Plano para filosofia e sociologia
Plano do MEC para filosofia e sociologia é inútil, ilegal e grotesco
Ideia anunciada por Bolsonaro mostra que governo desconhece leis e o funcionamento do ensino universitário.
MAURÍCIO TUFFANI, Sábado, 27 de abril de 2019
Anunciado ontem, sexta-feira (26) pelo presidente Jair Bolsonaro pelo Twitter, um plano em estudo pelo ministro da Educação, Abraham Weintraub, para reduzir custos com cursos de filosofia e sociologia provocou reações rápidas, acuradas e contundentes de especialistas, deixando claro que a ideia é completamente descabida e sem sentido.
Na sua edição deste sábado, a Folha de S.Paulo publicou o artigo “Proposta de esvaziamento das humanas é equivocada e fere a Constituição Federal”, escrito pela jornalista especializada em educação Sabine Righetti, que é pesquisadora-docente da Unicamp e coordenadora do Ranking Universitário da Folha (RUF), e pela jurista Nina Ranieri, professora de direito público da USP, onde é também coordenadora da Cátedra Unesco de direito à Educação da Faculdade de Direito.
As autoras esclarecem que “proposta de redução de investimentos do MEC em sociologia e em filosofia para priorizar áreas como engenharias e veterinária mostra, de novo, que o governo parece desconhecer as leis e a realidade do ensino superior brasileiro”.
O texto ressalta que a decisão sobre criação, expansão, modificação e extinção de cursos de graduação no Brasil é de competência exclusiva das universidades, conforme estabeleceu a Constituição de 1988 regulamentada pela Lei de Diretrizes e Bases da Educação Nacional.

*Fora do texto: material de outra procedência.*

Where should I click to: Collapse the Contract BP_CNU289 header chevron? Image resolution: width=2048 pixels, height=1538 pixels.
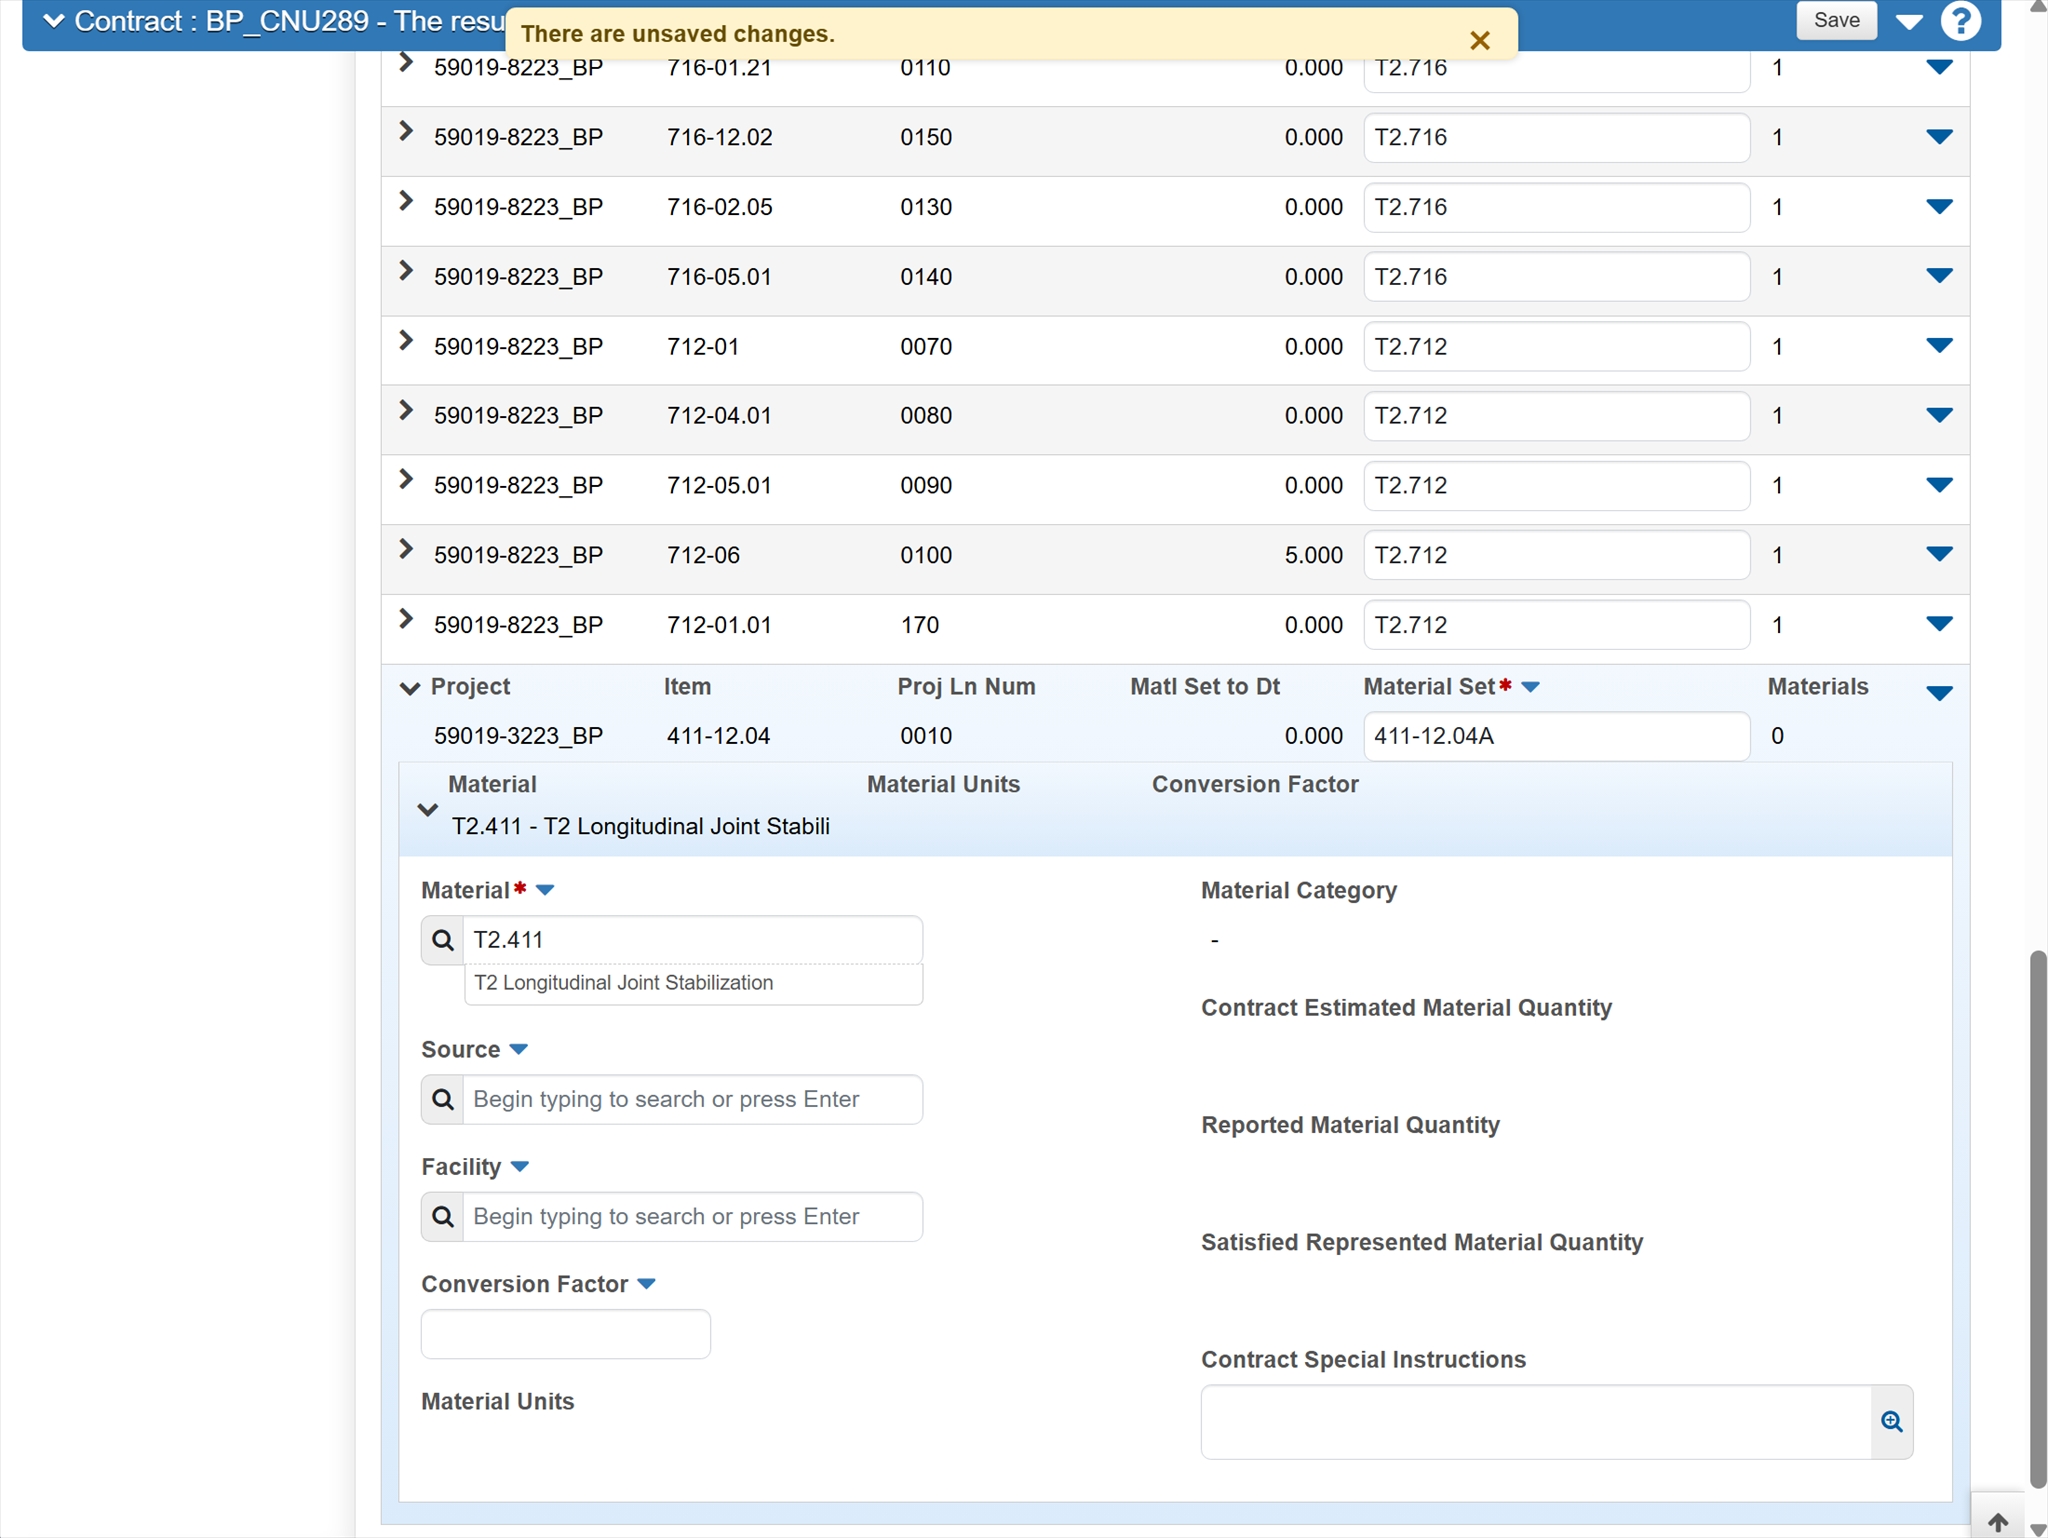click(x=54, y=21)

Além de mostrarem que a pretendida redução de despesas com esse plano é inócua por serem irrisórios os custos de filosofia e sociologia, as autoras destacam que o Brasil tem problemas sociais gravíssimos que exigem análises e estudos de pesquisadores dessas e de outras áreas das humanidades.
Aspectos grotescos
Destaco também outro artigo, que foi publicado ontem à tarde no site de O Estado de S.Paulo, “Governo ameaça, mas não sabe o que fazer com as universidades”, de Marco Aurélio Nogueira, professor de teoria política da Unesp, que ressaltou aspectos grotescos do plano de Weintraub. Entre outros pontos, Nogueira chamou a atenção para a seguinte afirmação de Bolsonaro em outro tuíte.
A função do governo é respeitar o dinheiro do contribuinte, ensinando para os jovens a leitura, escrita e a fazer conta e depois um ofício que gere renda para a pessoa e bem-estar para a família, que melhore a sociedade em sua volta.
“Exclui-se, desde logo, o saber pensar, o saber conviver, o saber apreciar o belo. O pragmatismo é rasteiro”, afirma o pesquisador da Unesp, que também é coordenador do Núcleo de Estudos e Análises Internacionais da mesma universidade.
“Ao atropelar a autonomia das Universidades e ameaçá-las com cortes e pressão, o governo mostra sua face arbitrária e destemperada”, afirma Nogueira. “Demonstra ignorância e hostilidade a tudo o que pode fazer pensar. Muito provavelmente, não conseguirá ir além da produção de fumaça”, acrescenta.
Cortina de fumaça
Na minha opinião, talvez a produção de fumaça seja justamente o que o governo tenha procurado alcançar. Na verdade, uma cortina de fumaça temperada pelo fantasma do “marxismo cultural” e pelo antiintelectualismo atávico do clã Bolsonaro e de uma boa parcela do seu eleitorado.
A comunicação presidencial por meio de mensagens geradoras de polarizações e discussões já se tornou um padrão suficientemente consolidado. E sem deixar qualquer dúvida razoável de que se trata de uma estratégia comunicacional deliberadamente articulada com foco no caos desmobilizador e na erosão da opinião pública. Inclusive no reforço do repertório argumentativo dos setores mais retrógrados da sociedade, angariando cada vez mais adeptos.
Lamentavelmente, ao submeter a filosofia e a sociologia ao aviltante massacre no celeiro de preconceitos de suas redes sociais, Bolsonaro acabou por fazer outros estragos. A tosca mensagem presidencial de desprestígio dessas áreas em relação ao aprendizado básico voltado para “a leitura, escrita e a fazer conta” é um golpe nas esperanças e nos sonhos de jovens interessados nessas e em outras das humanidades, inclusive nas artes.
“Somos feitos da mesma substância que os sonhos”, escreveu Shakespeare em “A Tempestade”. Não há humanidade sem sonhos. Mas o Brasil está cada vez mais ocupado com pesadelos.